◆ **GIVEN DATA**
════
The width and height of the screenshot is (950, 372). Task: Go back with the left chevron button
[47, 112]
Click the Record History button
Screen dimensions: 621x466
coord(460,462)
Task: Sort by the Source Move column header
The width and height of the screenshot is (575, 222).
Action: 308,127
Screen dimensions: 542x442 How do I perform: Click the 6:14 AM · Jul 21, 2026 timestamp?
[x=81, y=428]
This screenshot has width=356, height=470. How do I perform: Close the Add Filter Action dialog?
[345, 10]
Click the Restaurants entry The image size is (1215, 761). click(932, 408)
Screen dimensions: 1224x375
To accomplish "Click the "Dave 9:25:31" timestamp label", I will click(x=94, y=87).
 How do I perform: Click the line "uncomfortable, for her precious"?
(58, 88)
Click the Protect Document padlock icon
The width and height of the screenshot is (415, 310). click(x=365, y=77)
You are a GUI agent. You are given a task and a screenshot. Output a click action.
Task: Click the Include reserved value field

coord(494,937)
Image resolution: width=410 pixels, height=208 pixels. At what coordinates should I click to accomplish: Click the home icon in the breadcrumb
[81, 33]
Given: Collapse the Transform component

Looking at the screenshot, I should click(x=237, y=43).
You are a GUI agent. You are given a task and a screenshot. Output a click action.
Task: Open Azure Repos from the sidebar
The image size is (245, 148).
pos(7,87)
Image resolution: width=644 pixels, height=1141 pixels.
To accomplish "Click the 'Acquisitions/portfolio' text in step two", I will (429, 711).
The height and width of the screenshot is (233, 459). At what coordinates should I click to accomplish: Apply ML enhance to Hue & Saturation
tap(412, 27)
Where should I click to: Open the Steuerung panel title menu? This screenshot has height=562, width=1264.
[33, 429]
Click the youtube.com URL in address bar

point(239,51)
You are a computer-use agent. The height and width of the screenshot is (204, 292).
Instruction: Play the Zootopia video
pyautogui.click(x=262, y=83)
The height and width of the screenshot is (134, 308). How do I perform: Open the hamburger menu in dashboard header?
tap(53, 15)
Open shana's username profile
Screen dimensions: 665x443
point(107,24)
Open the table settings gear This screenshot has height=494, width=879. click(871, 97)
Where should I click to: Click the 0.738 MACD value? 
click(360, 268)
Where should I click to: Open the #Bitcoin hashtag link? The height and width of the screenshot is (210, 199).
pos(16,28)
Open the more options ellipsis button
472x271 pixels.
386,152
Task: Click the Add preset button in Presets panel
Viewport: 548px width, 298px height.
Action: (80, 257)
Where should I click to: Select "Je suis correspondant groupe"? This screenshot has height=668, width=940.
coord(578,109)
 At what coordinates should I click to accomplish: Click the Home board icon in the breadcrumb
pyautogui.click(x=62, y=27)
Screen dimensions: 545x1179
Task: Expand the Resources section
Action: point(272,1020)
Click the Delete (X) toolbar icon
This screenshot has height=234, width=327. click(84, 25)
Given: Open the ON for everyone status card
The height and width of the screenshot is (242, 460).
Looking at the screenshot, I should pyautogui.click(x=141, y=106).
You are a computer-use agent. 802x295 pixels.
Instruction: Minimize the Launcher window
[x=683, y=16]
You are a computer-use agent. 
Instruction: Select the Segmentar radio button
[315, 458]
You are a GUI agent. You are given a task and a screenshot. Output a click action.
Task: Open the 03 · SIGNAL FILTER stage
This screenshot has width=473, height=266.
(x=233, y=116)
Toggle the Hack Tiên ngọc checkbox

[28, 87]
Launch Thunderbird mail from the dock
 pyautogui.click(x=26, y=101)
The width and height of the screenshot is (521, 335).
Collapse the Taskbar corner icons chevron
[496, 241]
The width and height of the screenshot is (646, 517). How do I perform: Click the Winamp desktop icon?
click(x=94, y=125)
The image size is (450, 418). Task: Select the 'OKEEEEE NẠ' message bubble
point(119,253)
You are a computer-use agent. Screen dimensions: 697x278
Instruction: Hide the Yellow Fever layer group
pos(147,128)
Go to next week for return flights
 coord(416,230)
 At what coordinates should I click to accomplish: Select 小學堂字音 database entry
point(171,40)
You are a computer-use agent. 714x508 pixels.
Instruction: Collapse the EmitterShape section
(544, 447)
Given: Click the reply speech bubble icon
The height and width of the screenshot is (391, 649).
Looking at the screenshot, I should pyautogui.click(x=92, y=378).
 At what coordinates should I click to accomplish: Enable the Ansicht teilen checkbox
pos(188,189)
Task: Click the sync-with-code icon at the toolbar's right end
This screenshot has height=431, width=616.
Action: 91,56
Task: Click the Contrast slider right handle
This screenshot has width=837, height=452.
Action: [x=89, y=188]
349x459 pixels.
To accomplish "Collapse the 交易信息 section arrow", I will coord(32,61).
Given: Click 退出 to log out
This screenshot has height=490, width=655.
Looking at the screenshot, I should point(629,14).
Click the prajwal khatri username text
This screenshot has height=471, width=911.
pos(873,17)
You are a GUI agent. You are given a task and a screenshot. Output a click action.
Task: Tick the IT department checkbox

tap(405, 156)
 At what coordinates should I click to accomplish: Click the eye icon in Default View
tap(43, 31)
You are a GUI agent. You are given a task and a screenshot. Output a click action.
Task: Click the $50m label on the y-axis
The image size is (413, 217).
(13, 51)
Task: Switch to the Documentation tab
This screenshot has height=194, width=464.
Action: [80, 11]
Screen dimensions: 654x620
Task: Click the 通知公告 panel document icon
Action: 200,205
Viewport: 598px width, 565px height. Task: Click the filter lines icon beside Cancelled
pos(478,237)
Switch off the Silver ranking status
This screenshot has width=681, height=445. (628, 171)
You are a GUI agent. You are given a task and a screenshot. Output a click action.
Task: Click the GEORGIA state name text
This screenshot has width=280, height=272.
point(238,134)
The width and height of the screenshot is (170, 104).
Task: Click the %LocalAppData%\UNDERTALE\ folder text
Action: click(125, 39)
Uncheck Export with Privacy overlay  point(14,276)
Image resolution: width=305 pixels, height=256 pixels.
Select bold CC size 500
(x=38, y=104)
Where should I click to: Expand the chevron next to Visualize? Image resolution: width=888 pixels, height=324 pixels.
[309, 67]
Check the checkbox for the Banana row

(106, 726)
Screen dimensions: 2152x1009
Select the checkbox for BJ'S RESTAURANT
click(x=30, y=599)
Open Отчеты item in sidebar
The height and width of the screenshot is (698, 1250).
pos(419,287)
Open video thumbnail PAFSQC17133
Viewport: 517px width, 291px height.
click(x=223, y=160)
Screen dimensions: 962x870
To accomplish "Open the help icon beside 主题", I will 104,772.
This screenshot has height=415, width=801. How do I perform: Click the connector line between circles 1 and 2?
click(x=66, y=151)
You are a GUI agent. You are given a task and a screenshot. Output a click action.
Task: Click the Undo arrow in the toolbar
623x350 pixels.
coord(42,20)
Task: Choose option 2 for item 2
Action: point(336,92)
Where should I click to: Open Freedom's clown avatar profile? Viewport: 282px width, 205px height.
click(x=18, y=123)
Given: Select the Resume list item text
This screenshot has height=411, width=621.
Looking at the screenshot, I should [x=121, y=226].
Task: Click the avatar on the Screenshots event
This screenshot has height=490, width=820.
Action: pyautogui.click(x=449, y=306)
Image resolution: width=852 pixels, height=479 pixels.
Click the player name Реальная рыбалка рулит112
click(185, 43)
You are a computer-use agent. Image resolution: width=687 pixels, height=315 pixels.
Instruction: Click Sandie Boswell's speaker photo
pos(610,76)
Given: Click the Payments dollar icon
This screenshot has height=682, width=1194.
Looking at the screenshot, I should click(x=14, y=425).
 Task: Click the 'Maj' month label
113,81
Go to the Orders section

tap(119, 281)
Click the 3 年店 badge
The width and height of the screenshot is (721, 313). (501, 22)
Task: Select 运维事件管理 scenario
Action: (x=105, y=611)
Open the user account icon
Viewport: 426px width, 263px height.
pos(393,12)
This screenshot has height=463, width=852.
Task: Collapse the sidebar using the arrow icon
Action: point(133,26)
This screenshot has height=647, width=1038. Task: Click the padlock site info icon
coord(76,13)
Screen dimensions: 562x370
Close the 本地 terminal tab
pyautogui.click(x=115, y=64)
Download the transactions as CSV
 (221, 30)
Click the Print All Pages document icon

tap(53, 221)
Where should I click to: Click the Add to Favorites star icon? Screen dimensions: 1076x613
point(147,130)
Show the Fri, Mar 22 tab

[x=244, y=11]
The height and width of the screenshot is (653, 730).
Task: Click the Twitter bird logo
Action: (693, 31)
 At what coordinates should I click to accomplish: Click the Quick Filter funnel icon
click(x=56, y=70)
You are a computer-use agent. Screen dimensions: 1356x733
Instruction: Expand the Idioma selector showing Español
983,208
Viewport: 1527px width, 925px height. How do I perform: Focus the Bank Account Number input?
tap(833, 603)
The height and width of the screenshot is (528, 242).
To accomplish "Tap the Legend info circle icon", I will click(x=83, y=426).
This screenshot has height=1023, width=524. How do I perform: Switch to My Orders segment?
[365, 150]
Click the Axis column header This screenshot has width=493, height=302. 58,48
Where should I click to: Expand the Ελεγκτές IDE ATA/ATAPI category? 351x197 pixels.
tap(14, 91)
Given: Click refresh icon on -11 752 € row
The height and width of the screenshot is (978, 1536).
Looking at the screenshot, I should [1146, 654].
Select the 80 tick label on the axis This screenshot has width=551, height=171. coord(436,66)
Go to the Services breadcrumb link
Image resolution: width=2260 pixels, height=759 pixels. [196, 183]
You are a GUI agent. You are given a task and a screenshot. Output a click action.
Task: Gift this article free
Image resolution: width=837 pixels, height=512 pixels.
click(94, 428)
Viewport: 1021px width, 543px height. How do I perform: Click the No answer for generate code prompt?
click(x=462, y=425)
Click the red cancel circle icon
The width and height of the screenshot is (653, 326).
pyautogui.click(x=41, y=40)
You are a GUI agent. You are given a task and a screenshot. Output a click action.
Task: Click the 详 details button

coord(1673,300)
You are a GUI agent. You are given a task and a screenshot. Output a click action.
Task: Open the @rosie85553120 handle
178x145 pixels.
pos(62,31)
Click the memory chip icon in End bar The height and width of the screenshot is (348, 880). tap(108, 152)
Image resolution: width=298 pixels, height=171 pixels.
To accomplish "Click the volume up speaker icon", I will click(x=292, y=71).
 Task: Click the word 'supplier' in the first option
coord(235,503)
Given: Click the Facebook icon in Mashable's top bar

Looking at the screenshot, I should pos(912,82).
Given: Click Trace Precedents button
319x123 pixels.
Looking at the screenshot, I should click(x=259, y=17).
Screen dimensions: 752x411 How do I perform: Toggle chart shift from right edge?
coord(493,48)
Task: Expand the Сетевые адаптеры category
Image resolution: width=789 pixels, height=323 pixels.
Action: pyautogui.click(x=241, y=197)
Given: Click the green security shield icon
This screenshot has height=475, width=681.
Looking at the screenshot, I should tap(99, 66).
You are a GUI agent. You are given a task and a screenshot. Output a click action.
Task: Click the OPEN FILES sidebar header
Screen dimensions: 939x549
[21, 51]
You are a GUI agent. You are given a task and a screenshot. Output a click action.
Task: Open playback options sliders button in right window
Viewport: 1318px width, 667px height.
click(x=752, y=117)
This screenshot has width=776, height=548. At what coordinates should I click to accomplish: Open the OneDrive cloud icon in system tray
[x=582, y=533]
════
Output the lines above between the one holding "Task: Click the $50m label on the y-axis" and the one holding "Task: Click the GEORGIA state name text", inclusive, with nothing before or after them.

Task: Click the $50m label on the y-axis
The image size is (413, 217).
(13, 51)
Task: Switch to the Documentation tab
This screenshot has height=194, width=464.
Action: [80, 11]
Screen dimensions: 654x620
Task: Click the 通知公告 panel document icon
Action: 200,205
Viewport: 598px width, 565px height. Task: Click the filter lines icon beside Cancelled
pos(478,237)
Switch off the Silver ranking status
This screenshot has width=681, height=445. (628, 171)
You are a GUI agent. You are given a task and a screenshot. Output a click action.
Task: Click the GEORGIA state name text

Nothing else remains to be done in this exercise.